Innovative thinking and collaboration to build new solutions are proving essential to tackle some of the bigger issues in society, like the increasing educational gaps in science, technology, engineering and math (STEM), and in critical environmental and health issues. These are ‘wicked problems' - those difficult complex issues which have no one cause and no easy solution - where a new kind of thinking and new cross-border collaboration are vital. This applies in the developed, as well as the developing world.
HP´s Office of Global Social Innovation is working with fellow organisations and expert partners in education and health, to bring the best minds from the commercial and civic sectors together, with NGOs and governments, in both our business operations and in our social innovation work.
Technology is an amazing enabler - a recent WWF report stated 98 percent of environmental issues could be solved with the help of technological solutions.

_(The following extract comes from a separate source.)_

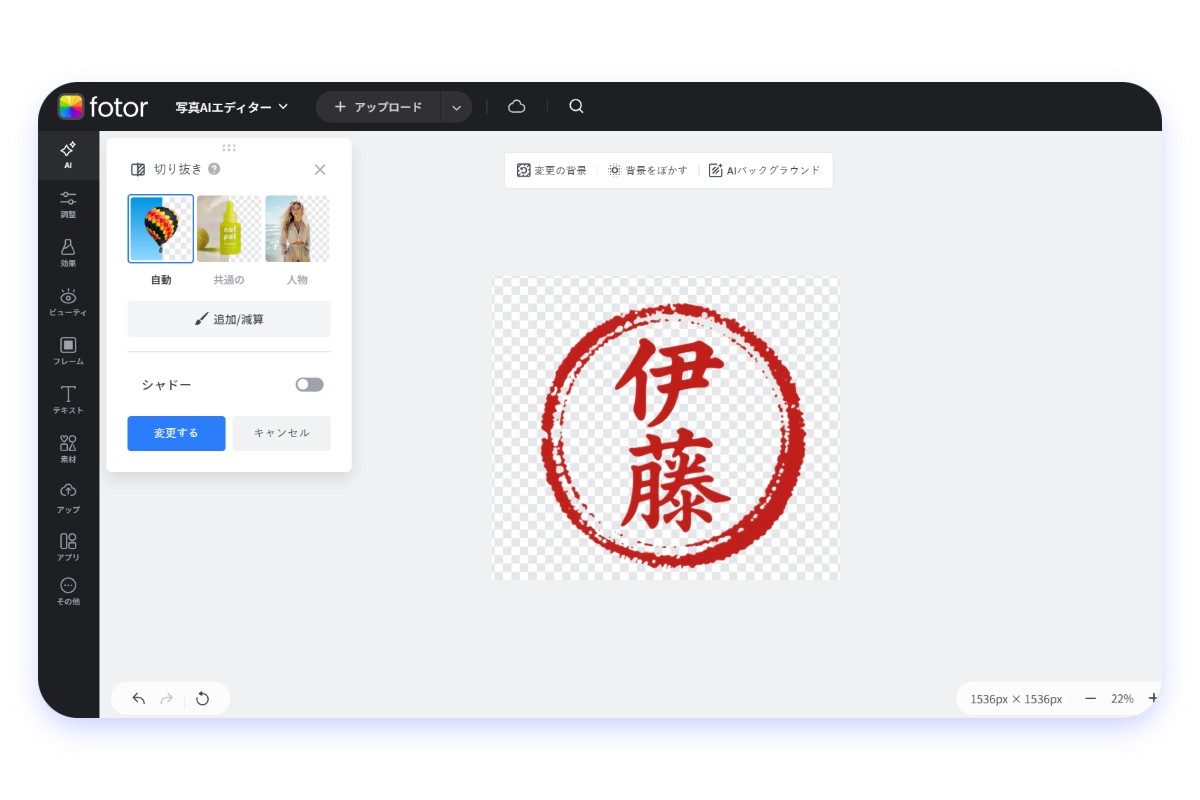Select the テキスト text tool

click(68, 399)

But of course technology requires the human desire and skill to apply it effectively to help others and to better our world. That's the biggest role that a company like HP can play - to engage and apply the skills of 300,000 HP employees around the world, working in new collaborations, to show others new possibilities and new opportunities.
We are applying commercial solutions to social challenges, in health and in education, and we are learning from that work to bring crossover benefits back into the business. This is a sustainable cycle that will continue to generate the long term commitment and partnerships that are needed for success.
Everyone can be a social innovator and contribute to shape and build more sustainable societies with a higher quality of life for as many people as possible around the globe. The social innovation spirit should be part of all our behaviours, as individuals, political decision makers, entrepreneurs, employees and leaders in enterprises.
How will your company need to change within the next 10 years in order to make your vision of the future a reality? What kind of skills will be needed from your staff? How will you work with external stakeholders?
Success as we move forward through the next ten years is going to require more openness and collaboration than ever before. It simply isn't enough to talk about making a difference, to pay lip service to corporate social responsibility. It's about fostering and empowering entrepreneurship - inside the organization, to harness the amazing minds and capabilities of HP employees, and in all of the interrelated communities and roles where we each belong. The business and the societal benefits and requirements are merging: the collective responsibility is becoming more important to people, not just individual success. That can only be good for the company, and for our world.
HP's commitment to social innovation and contribution in the business and communities where our people live and work has been there from the very start of the company in 1939, through the integrated approach of our founders Bill Hewlett and Dave Packard.
Today we have made the shift from social investment into social innovation. HP professionals are working at ‘root cause' level on critical social issues in education and health, in collaboration with expert partners, governments and aid organizations to improve people's lives in underserved communities - in both the developed and the developing world.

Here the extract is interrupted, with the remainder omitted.